No que tange à adição de ribavirina ao esquema terapêutico, essa não pareceu ser um fator importante no alcance de RVS, havendo pouca diferença proporcional nas taxas de RVS tanto no grupo que recebeu sofosbuvir e daclatasvir (96,93% vs. 96,10%) quanto no que recebeu sofosbuvir e simeprevir (100,00% vs. 98,07%).
É importante notar que, dentre os pacientes que receberam sofosbuvir e simeprevir, um deles era infectado pelo genótipo 3, e, para esse genótipo, nos termos do PCDT 2017 (vigente à época do início da pesquisa) o simeprevir não era recomendado, demonstrando possível falha na assistência. Ainda assim, o paciente em questão apresentou RVS, não resultando em prejuízo. Além disso, desde fevereiro de 2019, o simeprevir deixou de ser recomendado pelo PCDT do Ministério da Saúde9 e foi excluído do arsenal farmacológico do SUS devido à introdução de novas alternativas terapêuticas de maior efetividade, como o glecaprevir/pibrentasvir e o velpatasvir/sofosbuvir, por exemplo, que são considerados esquemas pangenotípicos por tratarem todos os genótipos do VHC, enquanto o simeprevir era indicado apenas para pacientes monoinfectados com genótipo 1 do VHC, sem cirrose ou com cirrose Child-A25.
A hepatite C crônica persiste ainda como uma das principais causas de cirrose e de transplante hepático em adultos na maioria dos países26,27. Frente a esse cenário, a OMS adotou como alvo eliminar o VHC até 203028. Dessa forma, é importante que sejam voltadas atenções à prevenção da doença bem como ao diagnóstico e tratamento precoces, evitando-se complicações decorrentes da infecção crônica pelo VHC. A adoção de antivirais de ação direta de última geração no Brasil poderia corroborar com a meta de eliminação do vírus, bem como aumentar o número de pacientes tratados por não especialistas, ampliando assim o acesso ao tratamento29.

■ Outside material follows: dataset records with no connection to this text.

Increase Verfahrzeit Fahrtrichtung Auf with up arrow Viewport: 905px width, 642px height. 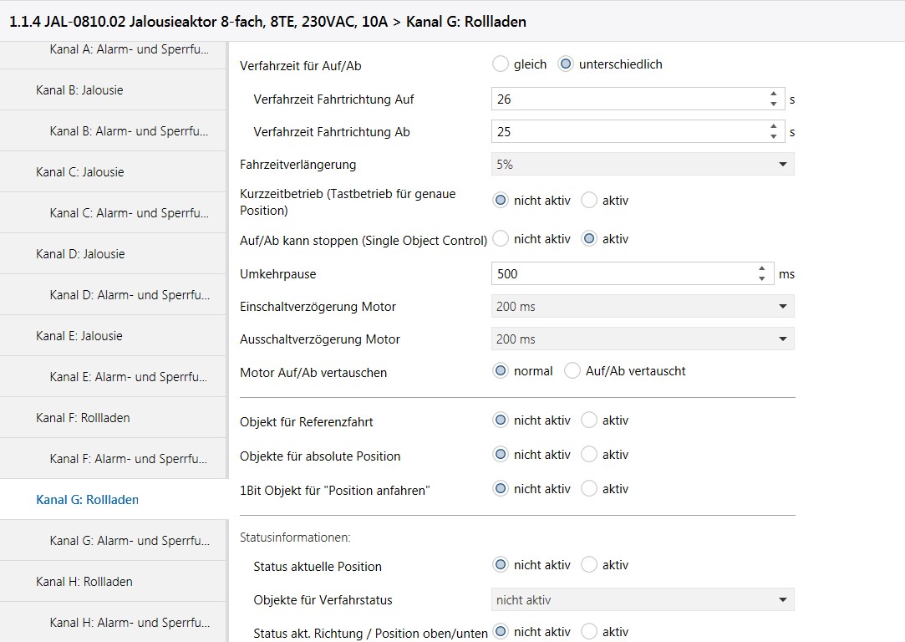(774, 94)
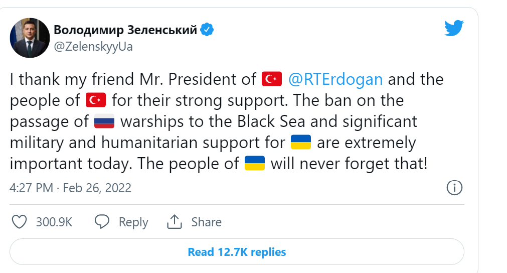
Task: Click the Turkey flag before @RTErdogan
Action: (x=272, y=79)
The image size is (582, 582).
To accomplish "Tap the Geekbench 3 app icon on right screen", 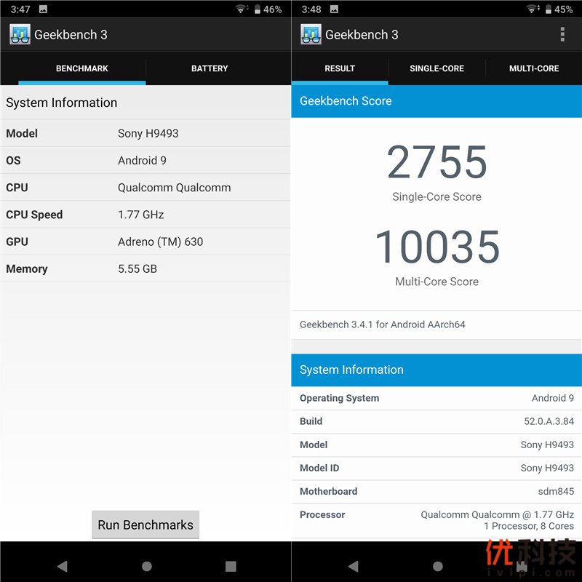I will tap(311, 34).
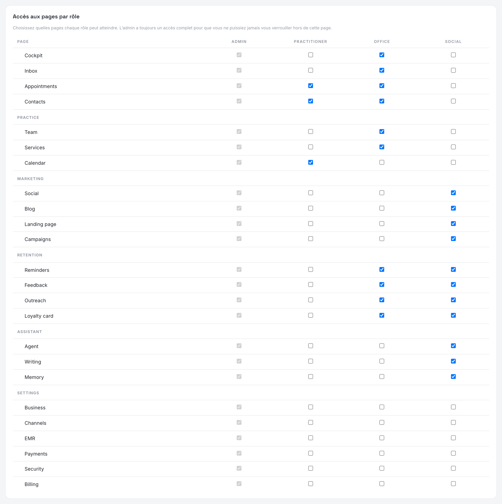Disable Reminders for Office role
The height and width of the screenshot is (504, 502).
click(382, 269)
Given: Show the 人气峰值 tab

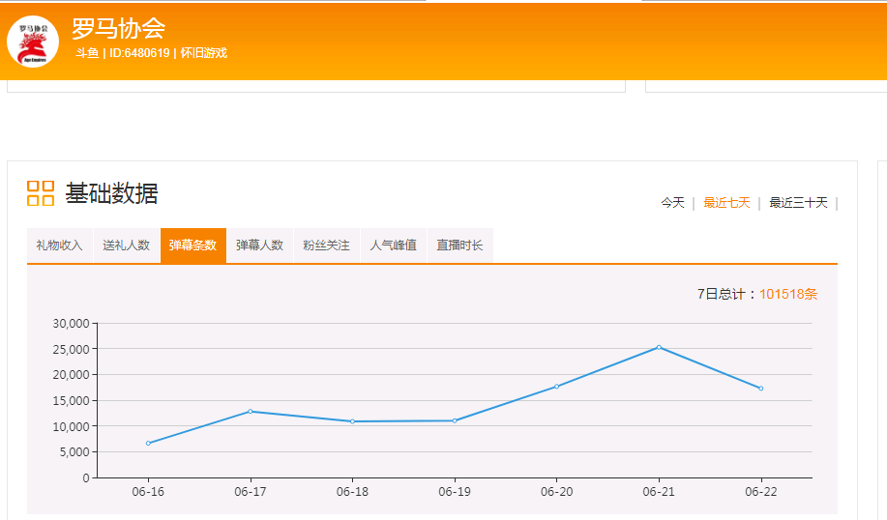Looking at the screenshot, I should tap(394, 246).
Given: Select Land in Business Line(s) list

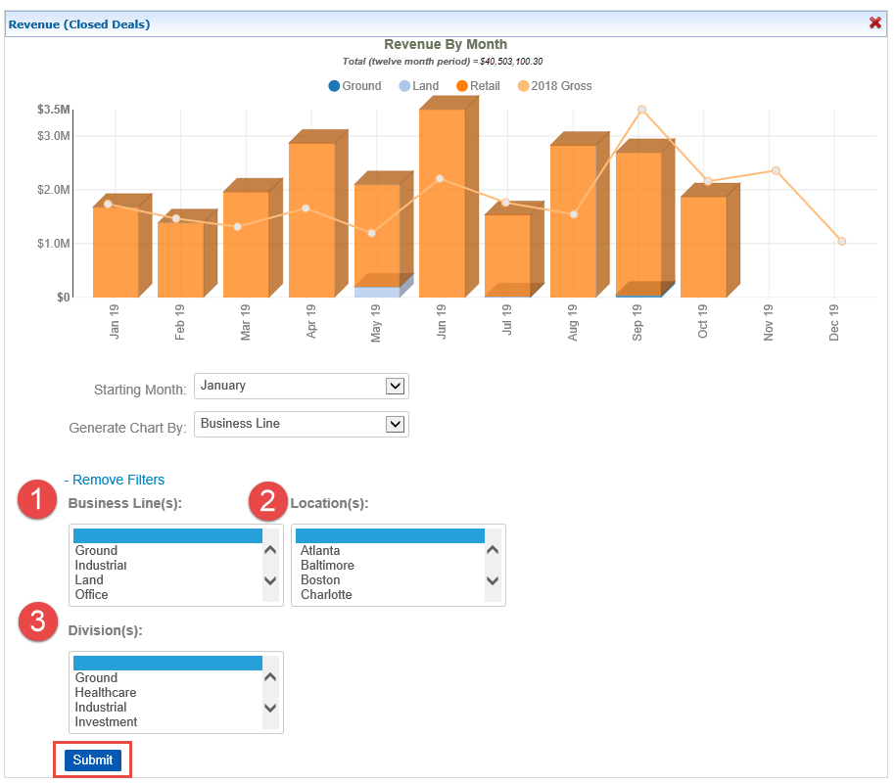Looking at the screenshot, I should 89,579.
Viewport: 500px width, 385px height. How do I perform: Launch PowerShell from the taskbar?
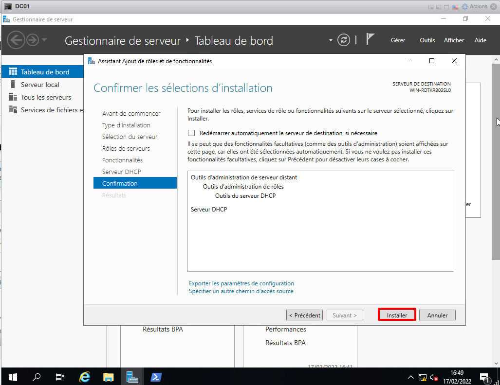156,377
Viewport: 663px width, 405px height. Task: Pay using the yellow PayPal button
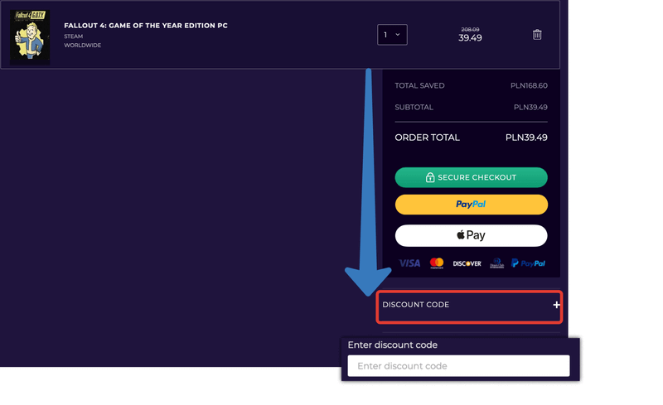point(471,205)
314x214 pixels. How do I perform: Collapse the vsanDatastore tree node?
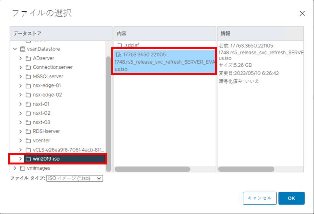point(15,49)
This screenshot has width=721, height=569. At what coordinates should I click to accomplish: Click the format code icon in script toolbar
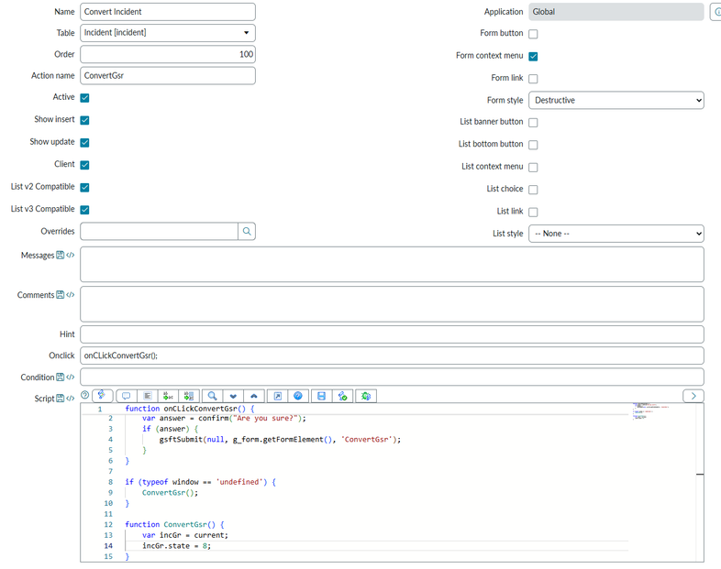(x=149, y=396)
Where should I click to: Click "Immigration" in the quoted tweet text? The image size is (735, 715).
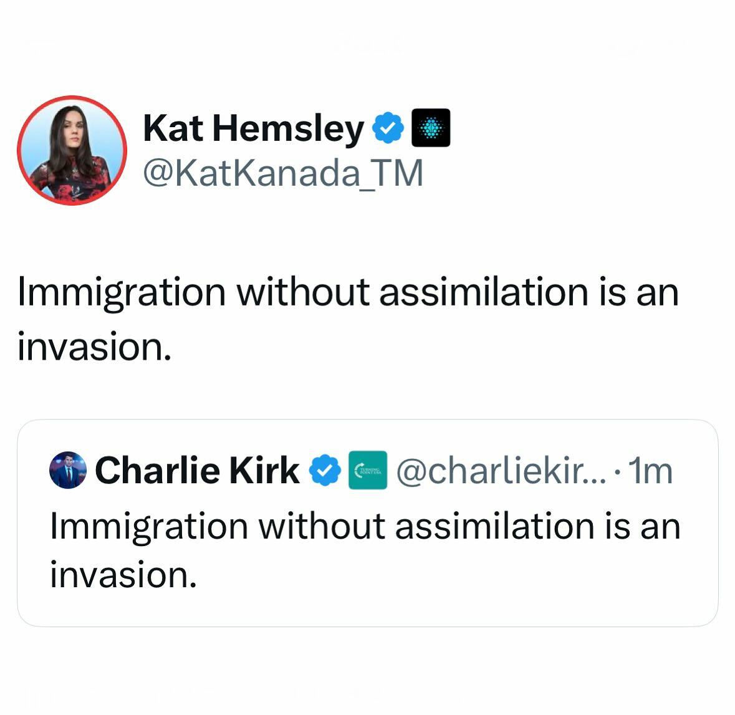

As limitações do presente estudo podem ser algum viés de seleção devido à impossibilidade de avaliar todos os pacientes tratados com antivirais de ação direta no período da coleta de dados, em decorrência da falta de informações de seguimento (desfecho) de muitos pacientes, os quais tiveram de ser excluídos da amostra final, impossibilitando identificar, com precisão, o número de pacientes respondedores e não respondedores ao novo tratamento.
CONCLUSÃO
Os resultados deste estudo observacional, em uma amostra de pacientes cronicamente infectados pelo VHC no estado do Pará, mostrou que os antivirais de ação direta de segunda geração (daclatasvir, sofosbuvir e simeprevir) apresentaram elevada taxa de RVS, refletindo excelente efetividade e tolerabilidade em plena concordância com estudos prévios realizados em outros países e outras regiões do Brasil.